EXCERPTED TEXT:

[ensembl-dev] Question regarding UTR retrieval from database

Duarte Molha duartemolha at gmail.com
Fri Apr 17 10:58:05 BST 2015


Well... that was probably the whole point to moving your development to
github no ?

Don't know if you are taking pull requests from contributions from the
general public, but if you aren't ... you should. ;-)

Thanks

Duarte

=========================
     Duarte Miguel Paulo Molha
         http://about.me/duarte
=========================

On 17 April 2015 at 09:51, Kieron Taylor <ktaylor at ebi.ac.uk> wrote:

> Hi Duarte,
>
> Given the namespace of the method you’ve found, I would strongly recommend
> caution. Bioinformatics formats are notoriously diverse and loosely
> specified, hence code to handle them is often somewhat bespoke. At any
> rate, that method is not helpful for your case.
>
> Thank you for bringing your needs to our attention, we can perhaps add
> support in future releases should time allow. Convenient methods are often
> missing from our API, due to lack of apparent need and a general shortage
> of developer time.
>
> Kieron
>
>
> Kieron Taylor PhD.
> Ensembl Core senior software developer
>
> EMBL, European Bioinformatics Institute
>
>
>
>
>
> > On 16 Apr 2015, at 21:38, Duarte Molha <duartemolha at gmail.com> wrote:
> >
> > Actualy do have an undocumented method called public
> Bio::EnsEMBL::Utils::IO::GTFSerializer::get_all_UTR_features()
> >
> > What is that all about ?
> >
> > =========================
> >      Duarte Miguel Paulo Molha
> >          http://about.me/duarte
> > =========================
> >
> > On 16 April 2015 at 21:35, Duarte Molha <duartemolha at gmail.com> wrote:
> > Yes... I knew of that method... had just forgot it. I still think the
> reverse of it would be useful on it own. get_all_untranslateable_Exons.
> >
> >
> > =========================
> >      Duarte Miguel Paulo Molha
> >          http://about.me/duarte
> > =========================
> >
> > On 16 April 2015 at 21:29, <mr6 at ebi.ac.uk> wrote:
> > Hi Duarte,
> >
> > You might find the get_all_translateable_Exons method useful.
> >
> http://www.ensembl.org/info/docs/Doxygen/core-api/classBio_1_1EnsEMBL_1_1Transcript.html#a17e718ddd3d054de7b358029e6d48d20
> >
> > This would correspond to the get_coding_regions you are looking for, as
> > the exons returned are truncated to their coding region.
> > For the get_noncoding_regions however, you would need to look at all the
> > features from get_all_Exons that are not in get_all_translateable_Exons.
> >
> >
> > Hope that helps,
> > Magali
> >
> > > Thanks Kieron
> > >
> > > I understand your point of view... but I still think there is a case
> for a
> > > couple of methods to be implemented in the transcript object:
> > > @{$transcript->get_coding_regions} and
> > > @{$transcript->get_noncoding_regions}
> > >
> > > Both returning feature objects. Am I the only one to find these
> useful? I
> > > hope not :)

SHORT TASK A: State how many lines of the records contain the string "label", with case counting, and reply with that number alone.

PROVIDED MATERIAL:
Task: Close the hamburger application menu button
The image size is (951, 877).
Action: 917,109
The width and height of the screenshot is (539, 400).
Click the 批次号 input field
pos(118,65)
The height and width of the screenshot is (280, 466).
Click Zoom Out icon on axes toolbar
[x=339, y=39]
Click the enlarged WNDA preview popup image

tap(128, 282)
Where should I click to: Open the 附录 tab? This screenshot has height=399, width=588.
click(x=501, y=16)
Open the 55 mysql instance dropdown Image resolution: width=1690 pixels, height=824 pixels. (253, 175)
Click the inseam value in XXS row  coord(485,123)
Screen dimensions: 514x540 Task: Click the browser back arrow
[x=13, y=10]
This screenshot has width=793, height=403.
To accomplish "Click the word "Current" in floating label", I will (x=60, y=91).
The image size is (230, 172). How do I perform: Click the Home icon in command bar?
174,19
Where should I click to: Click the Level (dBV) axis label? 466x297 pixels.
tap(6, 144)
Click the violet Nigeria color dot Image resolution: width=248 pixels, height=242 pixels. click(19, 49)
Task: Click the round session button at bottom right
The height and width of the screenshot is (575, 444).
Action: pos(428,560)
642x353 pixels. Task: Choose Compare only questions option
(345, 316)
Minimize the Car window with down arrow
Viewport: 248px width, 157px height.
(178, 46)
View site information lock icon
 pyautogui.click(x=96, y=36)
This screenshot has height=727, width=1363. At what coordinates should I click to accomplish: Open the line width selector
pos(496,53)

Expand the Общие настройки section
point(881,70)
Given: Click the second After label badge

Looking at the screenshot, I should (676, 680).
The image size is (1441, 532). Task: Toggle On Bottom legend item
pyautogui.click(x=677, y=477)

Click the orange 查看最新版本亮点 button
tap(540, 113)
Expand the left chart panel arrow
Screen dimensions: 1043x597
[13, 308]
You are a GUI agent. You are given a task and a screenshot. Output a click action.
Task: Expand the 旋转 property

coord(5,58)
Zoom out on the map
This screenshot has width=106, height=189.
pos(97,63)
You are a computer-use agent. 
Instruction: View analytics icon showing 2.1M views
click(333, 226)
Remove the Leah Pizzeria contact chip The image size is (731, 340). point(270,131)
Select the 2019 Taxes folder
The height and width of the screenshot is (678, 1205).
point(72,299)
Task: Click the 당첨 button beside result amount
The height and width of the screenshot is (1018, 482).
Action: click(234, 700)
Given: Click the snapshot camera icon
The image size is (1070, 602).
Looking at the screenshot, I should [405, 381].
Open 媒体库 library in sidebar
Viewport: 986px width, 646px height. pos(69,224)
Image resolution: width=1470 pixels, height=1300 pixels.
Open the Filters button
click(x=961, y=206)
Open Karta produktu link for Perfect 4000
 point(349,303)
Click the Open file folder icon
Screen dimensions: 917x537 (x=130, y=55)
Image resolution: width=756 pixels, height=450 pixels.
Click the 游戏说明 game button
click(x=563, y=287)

SHORT TASK B: Write what comes next in the mailing-list thread on retrieving UTRs from the Ensembl database, continuing from where it stops.

REPLY A: 3

REPLY B:
> > >
> > > Thanks
> > >
> > > Duarte
> > >
> > >
> > >
> > > =========================
> > >      Duarte Miguel Paulo Molha
> > >          http://about.me/duarte
> > > =========================
> > >
> > > On 16 April 2015 at 16:19, Kieron Taylor <ktaylor at ebi.ac.uk> wrote:
> > >
> > >> Hi Duarte,
> > >>
> > >> The coordinates you’re getting back are pre-splicing. The method
> you’re
> > >> calling is from the Transcript class, hence the response is with
> > >> reference
> > >> to that object. If you’re after exon coordinates, you should be
> > >> attempting
> > >> to work with exon objects, such as fetching the exons of the
> transcript
> > >> and
> > >> asking them for coding_region_start($transcript) until numbers start
> > >> appearing. Your workaround is also a valid approach.
> > >>
> > >> My explanation isn’t very satisfactory, but we try to avoid writing
> > >> methods that need complex return types, such as the list of lists
> > >> required
> > >> for your usecase. More often than not, users require other attributes
> of
> > >> the objects too, so you would still end up with a list of exons. I
> hope
> > >> that helps.
> > >>
> > >> Regards,
> > >>
> > >> Kieron
> > >>
> > >>
> > >> Kieron Taylor PhD.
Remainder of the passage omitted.